**Extracted data entries**
━━━━━━━━━━

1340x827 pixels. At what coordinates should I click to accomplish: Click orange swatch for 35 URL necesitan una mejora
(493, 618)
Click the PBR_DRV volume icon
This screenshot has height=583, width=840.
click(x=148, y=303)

━━━━━━━━━━

**Activity**
Exactly reproduce every line of the records.

**Finished task**
1340x827 pixels. At what coordinates should I click to accomplish: Click orange swatch for 35 URL necesitan una mejora
(493, 618)
Click the PBR_DRV volume icon
This screenshot has height=583, width=840.
click(x=148, y=303)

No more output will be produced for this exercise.